# Data Preprocessing and Analysis

This pipeline is for preprocessing and analyzing the datafile generated in part 1 of the Scotia AICP Project found [here](https://colab.research.google.com/drive/1Y8OWYB6i9uTX8QUqICe3HS1aRBKEOtC-?usp=sharing). Our goal is to prepare the data for NLP and Predictie ML. The columns of the provided dataframe are 'Article', 'Date_Published', 'Source', and 'GPT_Topic_Classification'.

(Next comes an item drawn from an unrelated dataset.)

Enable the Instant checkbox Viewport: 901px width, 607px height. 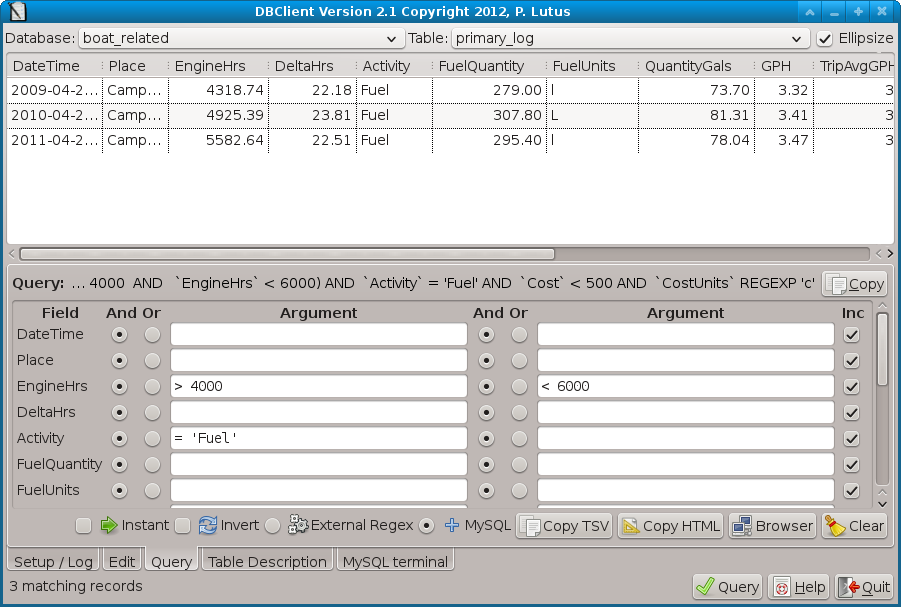coord(83,526)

This pipeline automates the collection and classification of textual data, reducing the manual effort typically involved in such tasks. Our integrated dataframe enables quick retrieval and cross-referencing of articles from various sources, providing a bird's-eye view of the discourse in different media outlets.

## Document Etiquette


When interacting with APIs within our Google Colab file, it's crucial to adhere to a code of conduct that ensures we do not overwhelm the API servers, use up our free API keys or exhaust our request limits. Avoid using the "Run All" feature and test your code using individual cells. Only run cells necessary for your current task.

## Saving Tips in Colab Shared Documents

For those new to working within a shared Google Colab document, it's important to understand how colab edits and saves. Colab provides real-time collaboration, but when two people edit the same cell at the same time, there could be a conflict. To manage this, Colab will show a message prompting you to choose between changes. Click the message and review both changes to make sure you are not overriding an important change. Be sure to make sure your change is saved by doing this.

Always keep an eye on the top of the document for the 'All changes saved in Drive' message to appear after you've made edits. This message confirms that your work has been successfully saved to Google Drive. If you're about to leave the Colab file or take a break, manually trigger a save and wait for this confirmation message to ensure that none of your work is lost.  

In [None]:
import pandas as pd
import numpy as np
import nltk
import evaluate
from datasets import Dataset
from transformers import AutoTokenizer
from transformers import DataCollatorWithPadding
from transformers import AutoModelForSequenceClassification, TrainingArguments, Trainer

In [None]:
!pip install transformers datasets evaluate accelerate



# CSV Instructions

Please use the csv created in Pt1 of the data pipeline with a the New York Times articles manually added. After adding the relevant information for the New York Times articles delete their titles and urls columns from the spreadsheet. Please ensure to change the spreadsheet name in the line of code below to the one you are using!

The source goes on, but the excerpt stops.